- What you need to do: Once you find the line with "Le logiciel libre" in the data that follows, repeat it and every line after it exactly, through the line with "paquet (80, 1456)".

- Dataset excerpts:
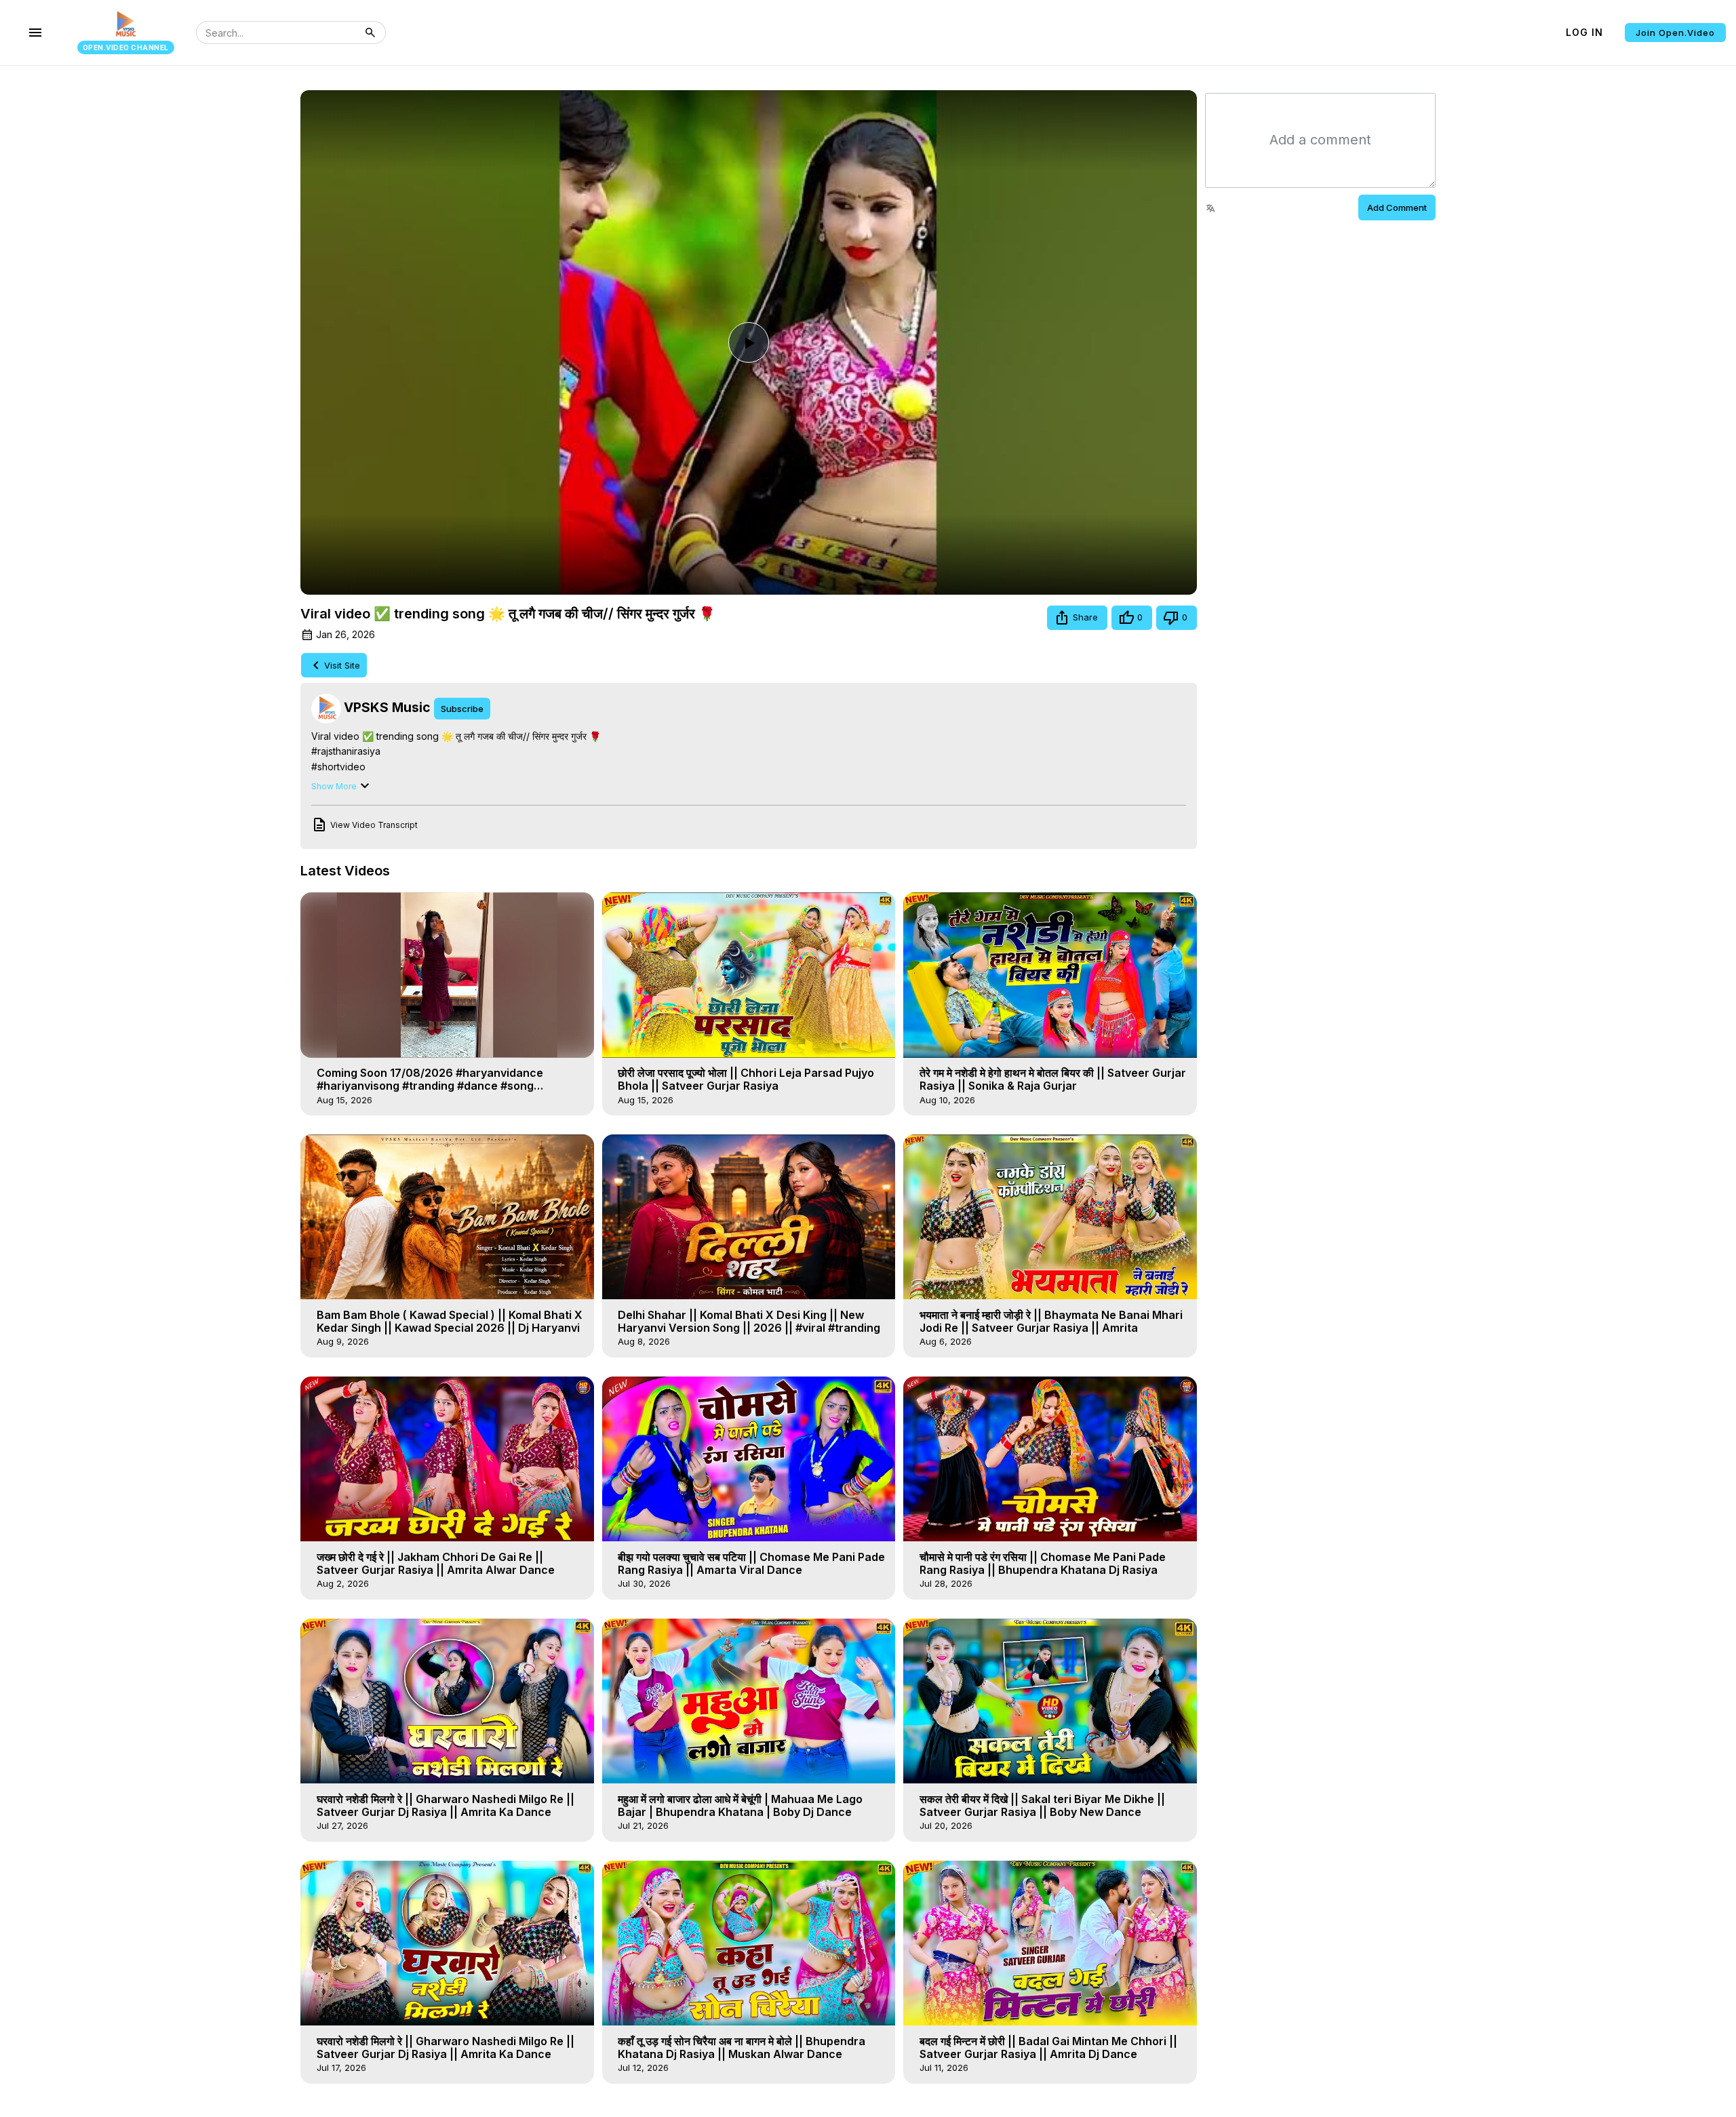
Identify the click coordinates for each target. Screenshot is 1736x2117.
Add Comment (1397, 207)
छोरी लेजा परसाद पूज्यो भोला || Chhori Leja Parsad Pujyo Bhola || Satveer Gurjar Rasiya (746, 1079)
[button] (1077, 618)
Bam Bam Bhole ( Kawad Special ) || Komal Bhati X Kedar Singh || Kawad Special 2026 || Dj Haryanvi (450, 1321)
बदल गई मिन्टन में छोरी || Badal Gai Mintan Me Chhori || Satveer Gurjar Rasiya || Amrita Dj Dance (1048, 2047)
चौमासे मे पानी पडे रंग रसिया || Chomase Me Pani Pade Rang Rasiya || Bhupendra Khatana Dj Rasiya (1043, 1563)
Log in (1584, 32)
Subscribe (462, 708)
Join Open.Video (1675, 32)
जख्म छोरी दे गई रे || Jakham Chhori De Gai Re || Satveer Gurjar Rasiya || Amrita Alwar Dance (436, 1563)
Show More (334, 786)
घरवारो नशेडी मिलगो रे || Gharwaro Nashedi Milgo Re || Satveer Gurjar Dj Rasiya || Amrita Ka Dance (445, 1805)
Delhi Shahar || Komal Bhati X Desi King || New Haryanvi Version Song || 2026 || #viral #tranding (749, 1321)
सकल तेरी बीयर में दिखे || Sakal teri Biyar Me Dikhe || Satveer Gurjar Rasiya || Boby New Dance (1042, 1805)
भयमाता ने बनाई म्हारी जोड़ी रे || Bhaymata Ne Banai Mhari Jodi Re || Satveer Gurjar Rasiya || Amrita (1051, 1321)
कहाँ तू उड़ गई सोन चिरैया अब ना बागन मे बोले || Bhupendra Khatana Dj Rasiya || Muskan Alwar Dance (741, 2047)
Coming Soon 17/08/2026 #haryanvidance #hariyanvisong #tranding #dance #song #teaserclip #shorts (430, 1085)
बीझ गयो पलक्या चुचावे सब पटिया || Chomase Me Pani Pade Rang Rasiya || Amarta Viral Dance (751, 1563)
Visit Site (342, 665)
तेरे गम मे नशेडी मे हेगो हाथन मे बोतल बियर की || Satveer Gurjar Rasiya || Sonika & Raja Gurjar (1053, 1079)
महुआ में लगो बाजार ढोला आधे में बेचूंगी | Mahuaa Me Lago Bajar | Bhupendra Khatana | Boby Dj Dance (740, 1805)
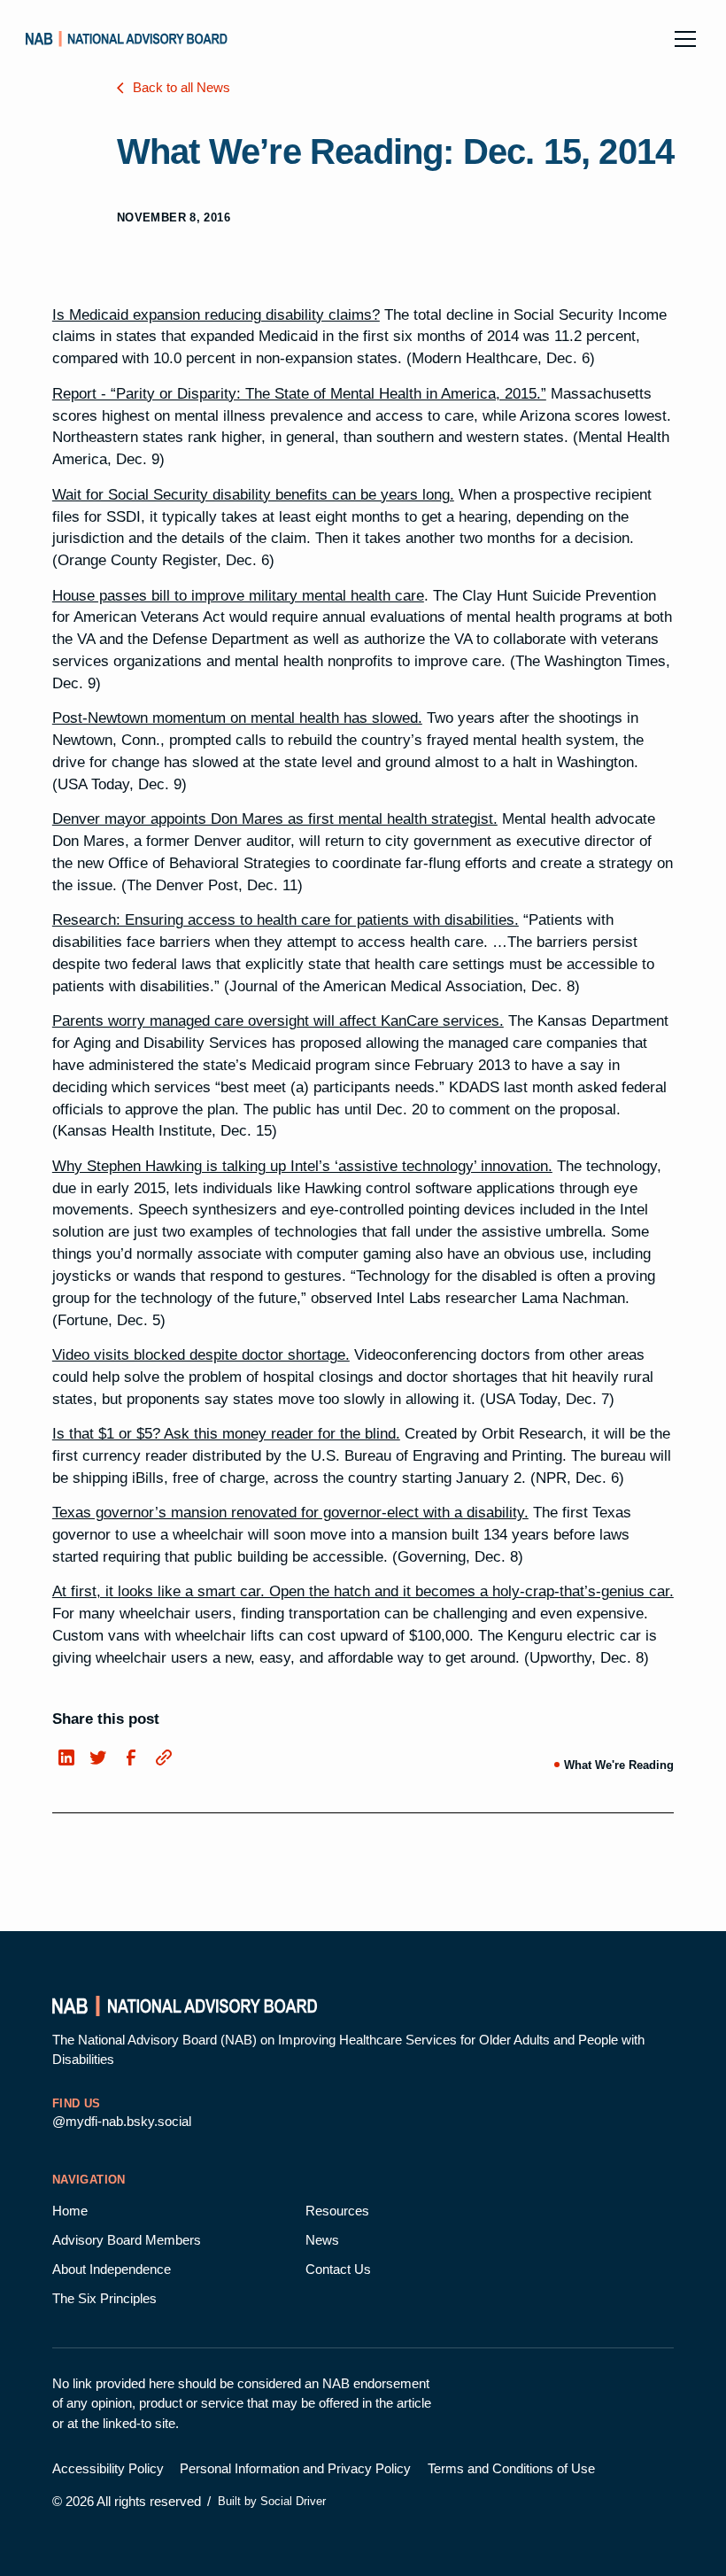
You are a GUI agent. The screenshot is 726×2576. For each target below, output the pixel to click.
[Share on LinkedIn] (65, 1758)
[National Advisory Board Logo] (127, 39)
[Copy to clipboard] (162, 1756)
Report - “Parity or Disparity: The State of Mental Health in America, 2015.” (299, 393)
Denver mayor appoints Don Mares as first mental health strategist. (275, 819)
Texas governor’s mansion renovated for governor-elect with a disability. (290, 1512)
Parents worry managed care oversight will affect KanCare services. (278, 1021)
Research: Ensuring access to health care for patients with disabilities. (285, 920)
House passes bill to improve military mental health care (238, 595)
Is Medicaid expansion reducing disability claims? (216, 314)
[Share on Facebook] (130, 1758)
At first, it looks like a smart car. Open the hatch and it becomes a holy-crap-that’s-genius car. (363, 1591)
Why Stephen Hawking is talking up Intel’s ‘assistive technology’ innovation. (302, 1166)
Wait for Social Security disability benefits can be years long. (253, 494)
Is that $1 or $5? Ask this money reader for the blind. (226, 1433)
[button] (682, 39)
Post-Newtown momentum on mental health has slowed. (237, 718)
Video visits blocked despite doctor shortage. (201, 1354)
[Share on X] (98, 1758)
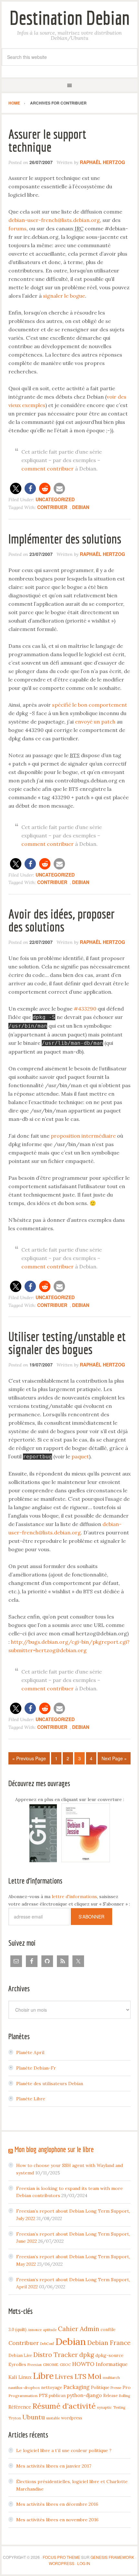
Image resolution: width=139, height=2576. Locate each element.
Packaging (76, 2387)
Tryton (14, 2418)
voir (111, 396)
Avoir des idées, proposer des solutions (61, 920)
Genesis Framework (112, 2557)
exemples (33, 405)
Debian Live (20, 2355)
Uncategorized (55, 499)
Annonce (35, 2329)
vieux (14, 405)
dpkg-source (109, 2355)
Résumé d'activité (64, 2406)
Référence (19, 2407)
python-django (84, 2395)
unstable (53, 2418)
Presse (116, 2387)
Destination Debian (69, 17)
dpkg (86, 2355)
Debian (80, 507)
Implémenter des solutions (64, 538)
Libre (43, 2375)
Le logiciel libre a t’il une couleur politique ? (64, 2450)
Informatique (112, 2364)
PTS (43, 2395)
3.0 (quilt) (17, 2329)
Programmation (22, 2395)
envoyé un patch (95, 721)
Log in (83, 2563)
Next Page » (114, 1758)
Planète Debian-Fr (36, 2068)
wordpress (71, 2417)
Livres (64, 2377)
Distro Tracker (55, 2354)
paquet (80, 1456)
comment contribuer (47, 468)
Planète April (30, 2052)
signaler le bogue (64, 296)
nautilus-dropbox (24, 2387)
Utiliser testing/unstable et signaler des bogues (67, 1343)
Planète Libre (30, 2099)
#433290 (85, 1008)
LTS (80, 2376)
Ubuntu (33, 2417)
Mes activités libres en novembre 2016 (57, 2520)
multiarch (111, 2377)
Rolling (124, 2396)
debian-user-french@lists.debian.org (54, 220)
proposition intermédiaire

- Exercise response:
Le logiciel libre a t’il une couleur politique ? (64, 2450)
Informatique (112, 2364)
PTS (43, 2395)
3.0 (quilt) (17, 2329)
Programmation (22, 2395)
envoyé un patch (95, 721)
Log in (83, 2563)
Next Page » (114, 1758)
Planète Debian-Fr (36, 2068)
wordpress (71, 2417)
Livres (64, 2377)
Distro Tracker (55, 2354)
paquet (80, 1456)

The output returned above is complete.